La famiglia di cui si racconta è soprattutto al femminile. I soli maschi sono il fratello Andrea, che con gli anni si è allontanato; ma soprattutto «lo scarafaggio», «quella specie di parassita che conoscesti, l’omino di provincia stordito dall’ego che somigliava a Mussolini» che «mi ero scelta»; quel marito da cui ha faticato a liberarsi, e dal quale ha avuto tre figli: le bimbe Gauguin e Scoiattola, e qualche anno dopo Caravaggio; ai quali si accompagnano i due cani Gábor e Anna, ma pure, dentro la testa della protagonista, Mimì e Midori: la parte razionale, equilibrata, quella noiosa che segue le ricette, mette a posto, mangia sano e cerca di andare avanti senza inciampare, la prima; la parte emotiva, Midori; e che «anche se sono sola spesso sento il loro casino, di solito litigano». Non che manchino altri maschi; e qualcuno anche una bella figura, come ad esempio Stefano o Andrea o Bernardo o Micha, «una persona delicata, buona, aperta. Sapeva ridere, sorridere», o il Principe Piccolo; ma si tratta anche in questo caso di personaggi dei suoi sfortunati innamoramenti.

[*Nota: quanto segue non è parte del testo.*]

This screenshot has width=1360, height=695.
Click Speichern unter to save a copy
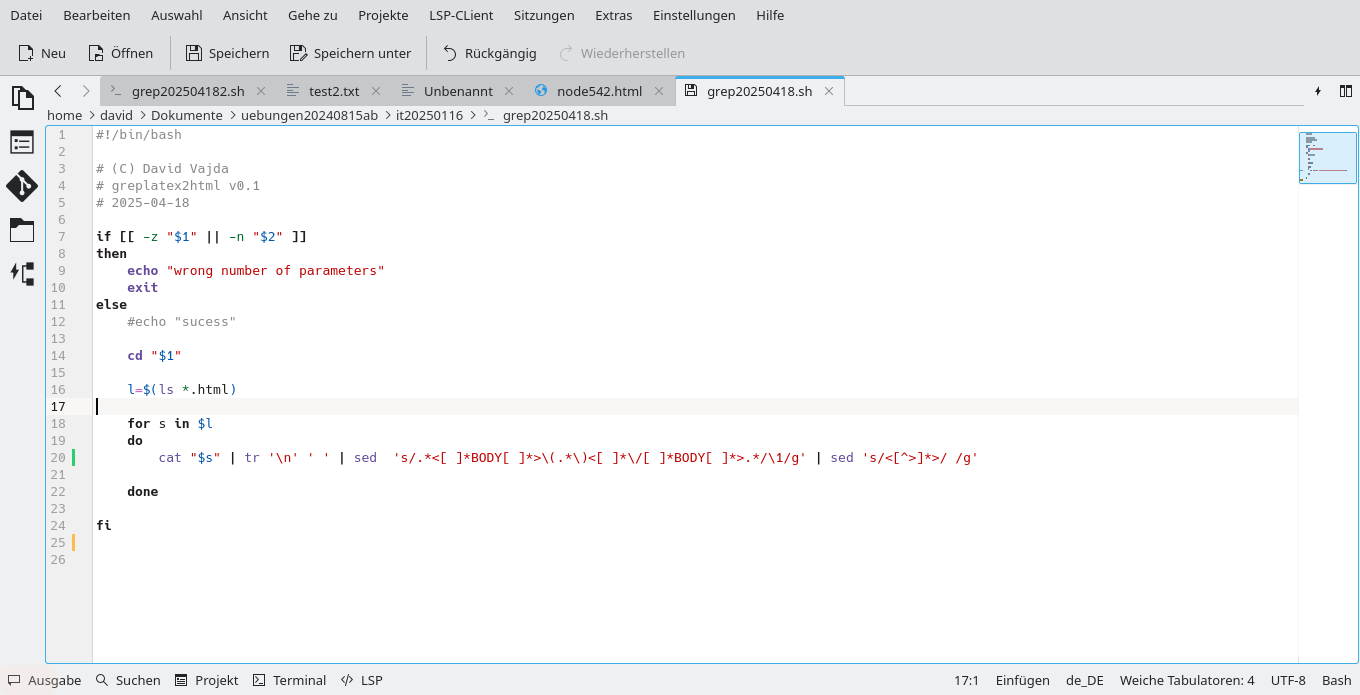pos(350,53)
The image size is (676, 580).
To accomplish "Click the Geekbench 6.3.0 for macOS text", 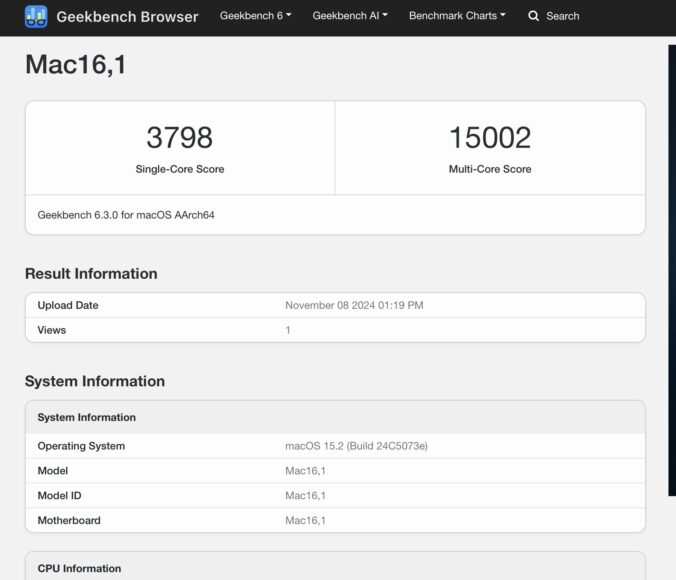I will click(x=126, y=215).
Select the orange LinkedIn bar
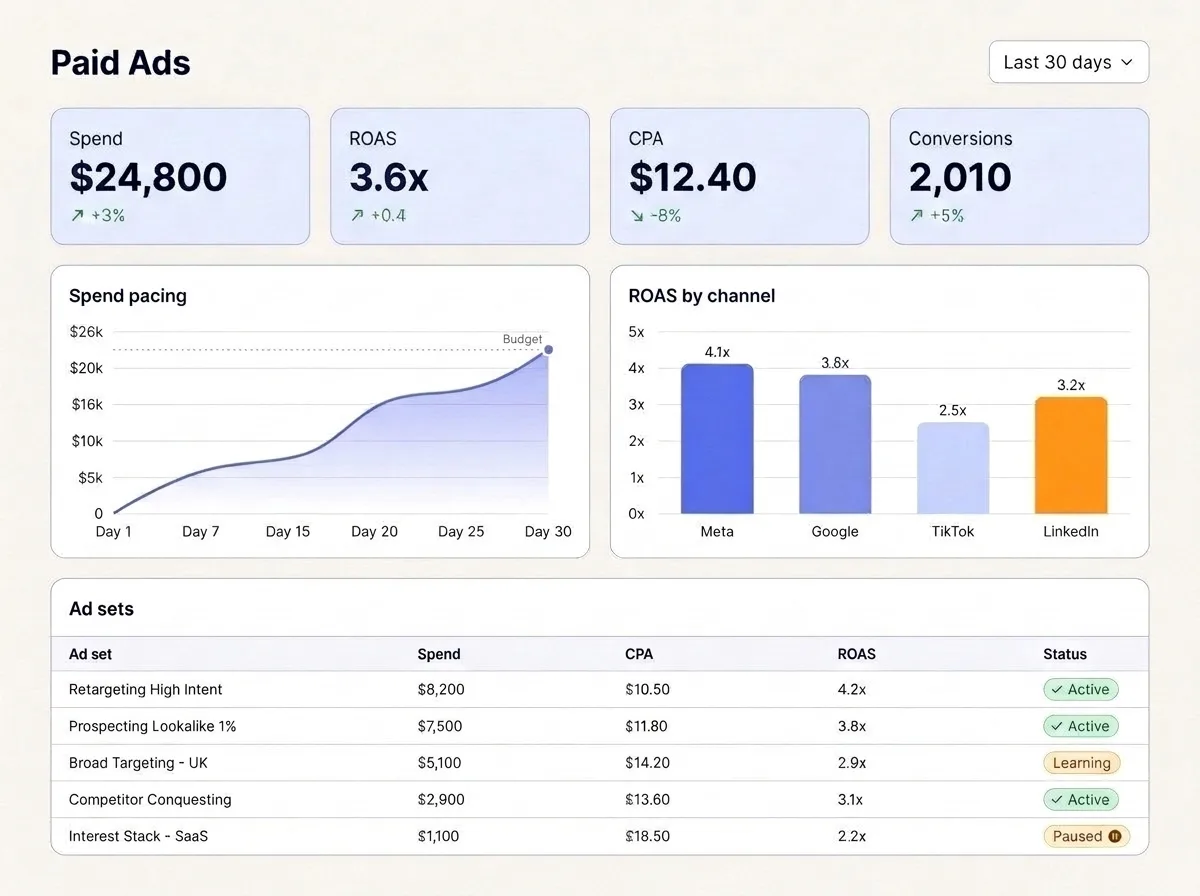Viewport: 1200px width, 896px height. click(x=1071, y=455)
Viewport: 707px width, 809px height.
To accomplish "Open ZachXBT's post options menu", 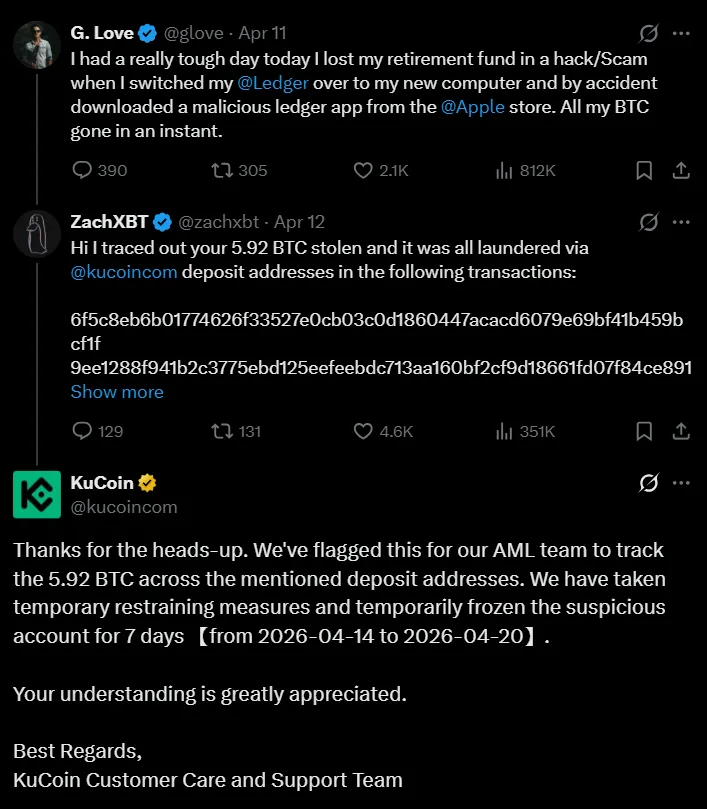I will (682, 222).
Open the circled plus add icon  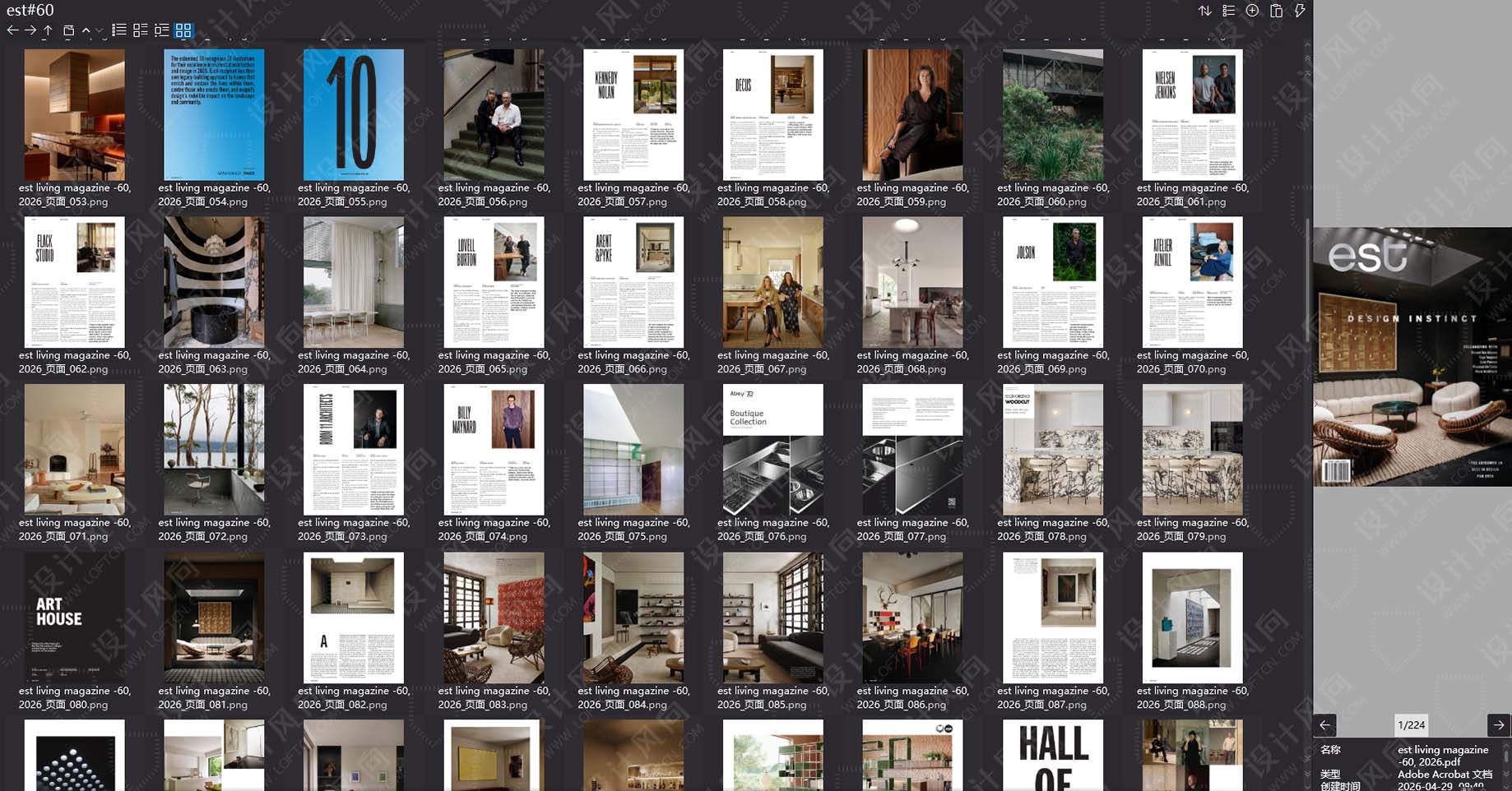[x=1252, y=11]
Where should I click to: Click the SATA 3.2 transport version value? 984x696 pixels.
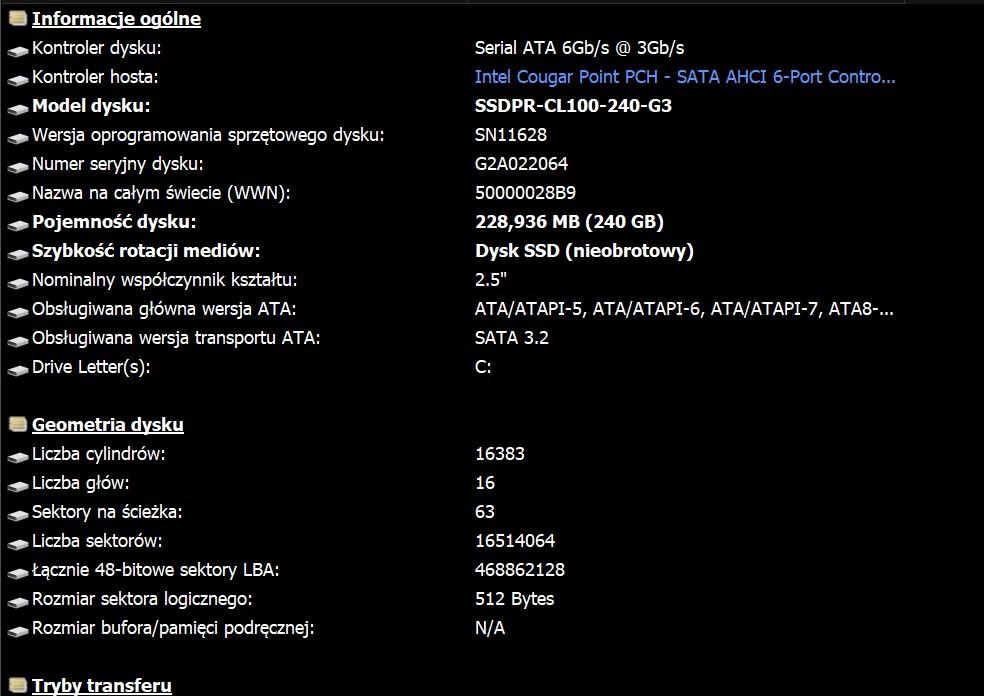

Una lettera che parte solo dopo che la protagonista e la sua famiglia (figli e cani), hanno finalmente trovato da 5 mesi — dopo «quarant’anni di sbagli e dieci anni di traversata con uno psichiatra» — un punto fermo come una propria Hei
mat, quella «tana che protegge, si può chiudere la porta dall’interno». E da un «quasi» punto fermo: «Trovare quella chiave» che le renderà tutto «più chiaro» e che «è il rapporto con la mamma, quella è la forza, anche se non è proprio facilissimo da riconoscere», e che costituisce un autentico refrain del libro, a ricordare il punto d’approdo più autentico, dopo aver «più volte sbagliato strada».
Sono questi continui sbandamenti che vuol ridonare una scrittura che «ha il movimento di una rincorsa», sempre assai calibrata, salvo qualche concessione al vezzo del gergale o a certo compiacimento quando si entra nel letterario, ma che va sempre più trascinandoti nel suo mondo divagante, fatto anche di scarti improvvisi, ben dosando i toni di umorismo e dramma, disperazione e sorriso, nostalgia e futuro.